### Задание
Какой язык Хлебников начал изучать в юности, согласно тексту о Флоренском и Хлебникове?

### Текст для чтения
--

Середина девятнадцатого века.
Мне исковеркал жизнь талант двойного зренья…
Середина двадцатого.
Флоренского, впрочем, более занимала творческая природа этой двойственности. И в его размышлениях о снах возникают переклички с поэтом-современником (который, вспомню/напомню, включил философа в число “Председателей Земного Шара”).
“…За короткое, по внешнему измерению со стороны, время можно пережить во сне часы, месяцы, даже годы, а при некоторых обстоятельствах — века и тысячелетия”.
В повести Хлебникова “Ка” для героя “нет застав во времени”, он “ходит из снов в сны, пересекает время и достигает бронзы (бронзы веков)”…
Не эта ли почувствованная Хлебниковым “возможность времени течь с бесконечной быстротою — и даже, при переходе через бесконечную скорость, получать обратный смысл своего течения, обращаться от следствия к причинам”, подтолкнула Хлебникова к исследованиям “законов времени”, к попыткам “поверить алгеброй гармонию” наших представлений о “трех китах” историософии — настоящем, былом и будущем?..
Сказанное о сне, о разноте снов, уводящих из яви и возвращающих в нее, Флоренский органически проецирует (“с небольшими изменениями”, оговаривает он) на всякий переход из сферы в сферу, прежде всего, на художественное творчество. Он говорит, что подымающее художника вдохновение, подобно восходящему сну, несет с собой хаотические впечатления пережитого, “психологизм” и “накипь души”, и следы всего этого, как бы искусно и мастерски ни было разработано и выстроено сочинение, в нем неизгладимы. В то время как свободный выдох, этот нисходящий, предутренний сон, дает в действительных, то бишь символических, образах “иной опыт”, в образах, которые, “будучи закреплены, дают художественное произведение”. Потому что “художество есть оплотневшее сновидение”…
Он говорит о вдохе и выдохе, о дыхании художника, мимоходом выявляя половинчатость привычного в разговорах об искусстве, “благозвучного” слова вдохновение.
Тогда, при первом чтении “Иконостаса”, и посетила меня мысль о том, как могла бы выглядеть книга избранных сочинений утреннего Хлебникова, попытка проследить струение таких стихов через полтора десятка лет его стихописания.
В ту пору об издании такой книги, разумеется, и речь не зашла бы, однако ничто не мешало думать о ней, листая тома Собрания сочинений и “Неизданного Хлебникова”…
В юности Хлебников начал изучать японский язык. Откликнулся на то, что охватившее культурную Европу увлечение японскими искусством и поэзией докатилось и до России. Не выучил. Но для интуиции дотошность необязательна. Одно из самых ранних из дошедших до нас его стихотворений, если условно перестроить его в пятистишье (что нетрудно сделать), обнаруживает явственные признаки японской танки, ее скупой на эпитеты прозрачный лаконизм.

--

### Фрагменты данных
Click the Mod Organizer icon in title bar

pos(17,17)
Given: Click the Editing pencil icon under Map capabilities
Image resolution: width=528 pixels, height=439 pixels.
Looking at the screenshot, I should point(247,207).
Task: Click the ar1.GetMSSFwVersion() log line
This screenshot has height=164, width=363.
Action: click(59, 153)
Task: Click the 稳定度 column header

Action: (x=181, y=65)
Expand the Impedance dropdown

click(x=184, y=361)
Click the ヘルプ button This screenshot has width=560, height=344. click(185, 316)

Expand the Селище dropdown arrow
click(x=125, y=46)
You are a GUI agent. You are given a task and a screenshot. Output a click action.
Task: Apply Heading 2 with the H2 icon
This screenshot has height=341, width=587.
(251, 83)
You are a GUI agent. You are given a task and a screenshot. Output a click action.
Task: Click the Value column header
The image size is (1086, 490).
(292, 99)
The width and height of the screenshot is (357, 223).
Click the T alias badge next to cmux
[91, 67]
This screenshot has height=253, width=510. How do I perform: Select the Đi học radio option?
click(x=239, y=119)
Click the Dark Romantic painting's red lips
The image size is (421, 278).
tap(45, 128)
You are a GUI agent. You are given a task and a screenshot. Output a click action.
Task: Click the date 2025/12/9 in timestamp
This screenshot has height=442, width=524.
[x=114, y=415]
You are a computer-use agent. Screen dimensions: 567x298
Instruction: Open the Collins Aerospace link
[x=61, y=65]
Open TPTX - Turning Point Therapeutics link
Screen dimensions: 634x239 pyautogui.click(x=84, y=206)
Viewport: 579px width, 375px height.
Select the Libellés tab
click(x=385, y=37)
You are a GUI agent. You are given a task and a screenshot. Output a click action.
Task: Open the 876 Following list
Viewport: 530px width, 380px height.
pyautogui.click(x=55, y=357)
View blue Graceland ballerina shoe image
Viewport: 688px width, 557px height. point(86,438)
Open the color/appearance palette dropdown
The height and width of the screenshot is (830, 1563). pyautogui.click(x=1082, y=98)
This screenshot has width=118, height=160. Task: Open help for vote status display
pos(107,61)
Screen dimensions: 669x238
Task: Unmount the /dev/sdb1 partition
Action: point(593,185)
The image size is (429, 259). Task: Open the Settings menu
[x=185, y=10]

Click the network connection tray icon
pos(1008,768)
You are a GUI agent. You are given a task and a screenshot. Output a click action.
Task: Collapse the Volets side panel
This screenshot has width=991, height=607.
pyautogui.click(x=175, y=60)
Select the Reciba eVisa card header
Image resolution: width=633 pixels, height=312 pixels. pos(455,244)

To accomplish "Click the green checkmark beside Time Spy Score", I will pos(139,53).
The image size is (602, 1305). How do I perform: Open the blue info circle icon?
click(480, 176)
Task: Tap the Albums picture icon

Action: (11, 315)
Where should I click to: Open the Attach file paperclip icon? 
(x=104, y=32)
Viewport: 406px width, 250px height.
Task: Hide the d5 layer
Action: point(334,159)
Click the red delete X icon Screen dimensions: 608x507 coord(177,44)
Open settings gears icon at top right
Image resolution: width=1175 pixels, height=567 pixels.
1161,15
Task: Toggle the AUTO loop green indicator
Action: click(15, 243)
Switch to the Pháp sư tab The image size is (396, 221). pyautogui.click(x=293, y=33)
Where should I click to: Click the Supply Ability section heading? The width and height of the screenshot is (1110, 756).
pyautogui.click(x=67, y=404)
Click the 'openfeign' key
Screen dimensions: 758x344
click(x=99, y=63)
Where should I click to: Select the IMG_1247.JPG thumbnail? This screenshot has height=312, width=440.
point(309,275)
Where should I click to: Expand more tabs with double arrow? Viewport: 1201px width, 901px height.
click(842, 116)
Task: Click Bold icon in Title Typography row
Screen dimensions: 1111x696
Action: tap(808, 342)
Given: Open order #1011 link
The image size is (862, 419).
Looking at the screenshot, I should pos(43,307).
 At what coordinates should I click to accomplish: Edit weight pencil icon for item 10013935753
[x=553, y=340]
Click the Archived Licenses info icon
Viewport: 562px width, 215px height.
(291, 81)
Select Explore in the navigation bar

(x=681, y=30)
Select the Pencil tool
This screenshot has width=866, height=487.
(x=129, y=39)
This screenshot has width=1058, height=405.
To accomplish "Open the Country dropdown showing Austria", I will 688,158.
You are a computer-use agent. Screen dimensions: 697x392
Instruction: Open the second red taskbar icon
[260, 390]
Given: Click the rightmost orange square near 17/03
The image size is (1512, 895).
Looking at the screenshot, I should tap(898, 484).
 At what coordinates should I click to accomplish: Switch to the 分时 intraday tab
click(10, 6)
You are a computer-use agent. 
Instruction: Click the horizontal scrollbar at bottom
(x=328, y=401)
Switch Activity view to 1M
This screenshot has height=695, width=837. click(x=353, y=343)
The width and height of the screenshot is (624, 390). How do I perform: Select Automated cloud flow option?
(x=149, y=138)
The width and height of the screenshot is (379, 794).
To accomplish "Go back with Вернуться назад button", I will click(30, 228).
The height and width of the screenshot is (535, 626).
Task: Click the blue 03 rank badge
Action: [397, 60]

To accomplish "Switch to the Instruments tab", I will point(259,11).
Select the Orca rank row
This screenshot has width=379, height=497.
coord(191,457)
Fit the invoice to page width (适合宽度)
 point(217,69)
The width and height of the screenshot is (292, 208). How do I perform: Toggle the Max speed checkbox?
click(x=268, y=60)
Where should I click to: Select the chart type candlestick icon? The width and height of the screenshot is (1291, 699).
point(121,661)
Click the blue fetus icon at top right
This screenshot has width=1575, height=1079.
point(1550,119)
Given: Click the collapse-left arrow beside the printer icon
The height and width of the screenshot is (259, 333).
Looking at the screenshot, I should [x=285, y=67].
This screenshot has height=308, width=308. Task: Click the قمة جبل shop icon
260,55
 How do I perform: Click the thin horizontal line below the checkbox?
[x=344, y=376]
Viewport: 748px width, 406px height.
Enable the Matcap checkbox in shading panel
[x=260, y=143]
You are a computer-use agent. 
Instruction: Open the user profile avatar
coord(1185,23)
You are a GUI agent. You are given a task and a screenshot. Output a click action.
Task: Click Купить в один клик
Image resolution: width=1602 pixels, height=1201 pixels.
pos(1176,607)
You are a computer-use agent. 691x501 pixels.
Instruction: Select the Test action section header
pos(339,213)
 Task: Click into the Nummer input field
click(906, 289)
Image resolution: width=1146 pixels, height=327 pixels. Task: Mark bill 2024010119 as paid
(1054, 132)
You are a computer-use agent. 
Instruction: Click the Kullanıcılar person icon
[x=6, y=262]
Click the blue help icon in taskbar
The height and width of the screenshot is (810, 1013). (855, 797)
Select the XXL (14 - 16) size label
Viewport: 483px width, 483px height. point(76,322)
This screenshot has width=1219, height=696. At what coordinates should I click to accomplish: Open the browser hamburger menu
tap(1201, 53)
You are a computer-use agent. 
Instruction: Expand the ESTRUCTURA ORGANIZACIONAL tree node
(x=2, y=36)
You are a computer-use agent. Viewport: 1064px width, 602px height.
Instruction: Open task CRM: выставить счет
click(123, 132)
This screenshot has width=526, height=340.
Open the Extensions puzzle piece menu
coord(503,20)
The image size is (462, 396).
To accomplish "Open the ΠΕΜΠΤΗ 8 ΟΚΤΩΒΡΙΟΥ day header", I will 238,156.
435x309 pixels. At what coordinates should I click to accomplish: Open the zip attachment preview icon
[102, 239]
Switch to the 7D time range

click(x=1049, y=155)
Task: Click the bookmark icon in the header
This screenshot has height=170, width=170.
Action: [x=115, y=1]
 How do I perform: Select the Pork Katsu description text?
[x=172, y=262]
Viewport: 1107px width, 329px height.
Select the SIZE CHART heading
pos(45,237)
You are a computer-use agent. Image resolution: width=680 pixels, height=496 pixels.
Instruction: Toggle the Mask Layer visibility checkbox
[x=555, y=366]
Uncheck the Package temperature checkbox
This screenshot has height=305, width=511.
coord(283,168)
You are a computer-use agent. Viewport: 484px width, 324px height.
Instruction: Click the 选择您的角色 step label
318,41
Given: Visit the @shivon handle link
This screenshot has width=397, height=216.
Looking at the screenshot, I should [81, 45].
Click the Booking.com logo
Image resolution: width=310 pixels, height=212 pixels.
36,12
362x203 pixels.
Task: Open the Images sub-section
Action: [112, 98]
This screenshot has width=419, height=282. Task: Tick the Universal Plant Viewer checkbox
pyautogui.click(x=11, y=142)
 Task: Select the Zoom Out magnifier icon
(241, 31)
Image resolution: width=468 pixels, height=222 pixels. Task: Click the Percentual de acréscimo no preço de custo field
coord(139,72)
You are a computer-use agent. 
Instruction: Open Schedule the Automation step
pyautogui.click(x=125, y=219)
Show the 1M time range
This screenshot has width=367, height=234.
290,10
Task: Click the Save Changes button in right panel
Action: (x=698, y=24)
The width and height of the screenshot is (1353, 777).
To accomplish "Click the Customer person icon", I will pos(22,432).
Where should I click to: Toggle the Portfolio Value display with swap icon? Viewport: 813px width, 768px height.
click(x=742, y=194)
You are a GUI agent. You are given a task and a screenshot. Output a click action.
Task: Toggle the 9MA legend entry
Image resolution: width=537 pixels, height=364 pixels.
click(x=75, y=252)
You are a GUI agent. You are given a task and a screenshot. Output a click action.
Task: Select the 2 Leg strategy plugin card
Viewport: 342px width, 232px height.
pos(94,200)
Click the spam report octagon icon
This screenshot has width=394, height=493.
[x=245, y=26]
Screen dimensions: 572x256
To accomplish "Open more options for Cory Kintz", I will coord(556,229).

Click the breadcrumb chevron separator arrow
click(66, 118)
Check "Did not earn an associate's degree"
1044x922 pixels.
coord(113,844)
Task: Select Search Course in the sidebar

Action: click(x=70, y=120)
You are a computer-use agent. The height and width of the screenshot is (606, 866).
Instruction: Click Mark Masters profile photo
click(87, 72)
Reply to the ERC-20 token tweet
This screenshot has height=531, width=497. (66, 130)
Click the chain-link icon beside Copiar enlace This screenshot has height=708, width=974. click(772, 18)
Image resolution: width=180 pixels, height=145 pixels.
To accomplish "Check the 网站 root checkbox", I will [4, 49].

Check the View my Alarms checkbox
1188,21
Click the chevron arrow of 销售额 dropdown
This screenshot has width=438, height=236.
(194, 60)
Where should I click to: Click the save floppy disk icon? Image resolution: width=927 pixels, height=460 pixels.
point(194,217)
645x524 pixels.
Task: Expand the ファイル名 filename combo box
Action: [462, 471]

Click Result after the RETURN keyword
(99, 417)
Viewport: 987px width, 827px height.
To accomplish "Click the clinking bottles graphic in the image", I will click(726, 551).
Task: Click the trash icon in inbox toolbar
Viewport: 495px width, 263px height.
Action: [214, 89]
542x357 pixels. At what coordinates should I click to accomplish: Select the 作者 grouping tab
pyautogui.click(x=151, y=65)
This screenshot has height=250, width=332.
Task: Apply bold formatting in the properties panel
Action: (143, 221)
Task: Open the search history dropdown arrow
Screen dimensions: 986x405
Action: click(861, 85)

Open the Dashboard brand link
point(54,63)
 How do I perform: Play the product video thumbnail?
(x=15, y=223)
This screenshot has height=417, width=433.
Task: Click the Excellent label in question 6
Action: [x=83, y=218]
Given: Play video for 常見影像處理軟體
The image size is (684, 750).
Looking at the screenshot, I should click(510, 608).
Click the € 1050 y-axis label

--

### Ответ
Японский язык.